Emmanuel,

The issue isn't related to any type of corruption of concurrent access to the event queue. It is that events may be sent to the next filter in the wrong order from the order in which they were received. For instance, the application layer might have a large protocol message structure, lets say a few MB. While SSL deals with small records, around a few tens of KB. While each SSL record is decrypted and put on the Queue in the right order, the code in flushScheduleEvents does not synchronize around the point when things are removed from the queue and sent to the next filter. Therefore this issue should still exist if the latest code in trunk contains this in the flushScheduledEvents() method:

|      while ((e = messageReceivedEventQueue.poll()) != null) {
         e.nextFilter.messageReceived(session, e.data);
     }|

If there is a context switch to another thread right after an event is polled from the thread, the next thread will take the next event off the queue and send it to the next filter before the first thread does. That while loop must be synchronized.
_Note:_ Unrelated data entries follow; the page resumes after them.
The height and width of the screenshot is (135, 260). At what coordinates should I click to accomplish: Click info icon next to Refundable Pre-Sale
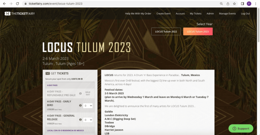80,93
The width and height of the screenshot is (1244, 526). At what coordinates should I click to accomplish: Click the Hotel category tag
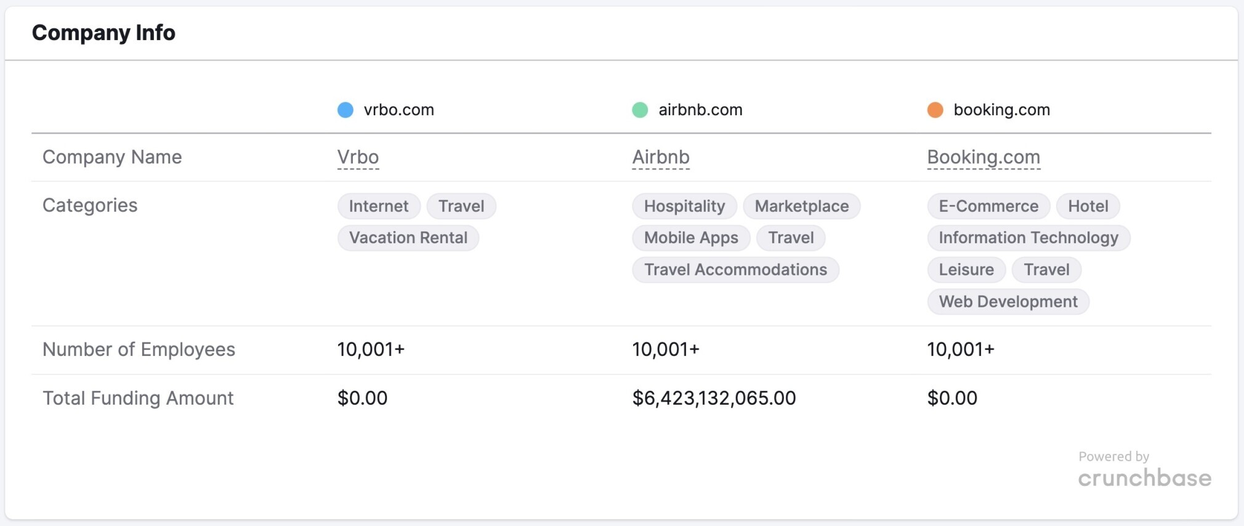pos(1088,206)
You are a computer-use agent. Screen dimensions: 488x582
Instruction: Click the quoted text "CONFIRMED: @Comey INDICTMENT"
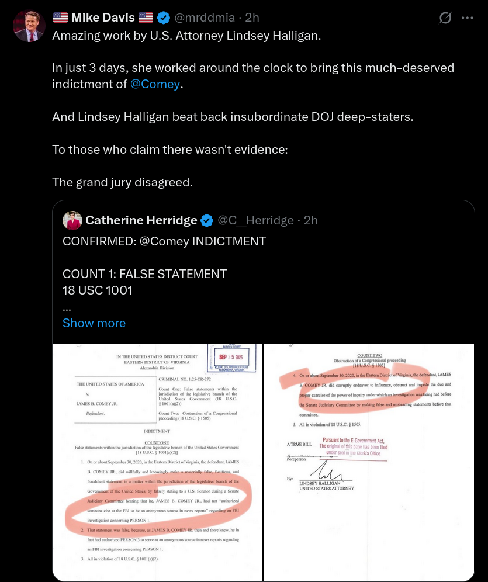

This is recognized in the above comment for writing, by the fact that when writing, improperly ordered data will cause bad record MAC errors, but it the same issue applies for processing reads, only it will manifest as a protocol decoding error in the higher-level application protocol.

Looking at the last code from trunk, the problem code still exists:
http://svn.apache.org/repos/asf/mina/trunk/core/src/main/java/org/apache/mina/filter/ssl/SslHandler.java
Ctrl+F for "flushScheduledEvents"

Jason


Emmanuel Lecharny wrote:
On 4/3/10 6:17 PM, Bernd Fondermann wrote:
Jason,

Thanks for your contribution!
Would you mind to open a JIRA bug report and attach the diff file to
it, checking the ASF license check box?
Not sure this is still an issue in trunk, as the SSL layer has been totally rewritten é months ago (for instance, there is no more ...filter/support/... package). The filterWriteEventQueue data structure is now a ConcurrentLinkedQueue and protected against concurrent accesses.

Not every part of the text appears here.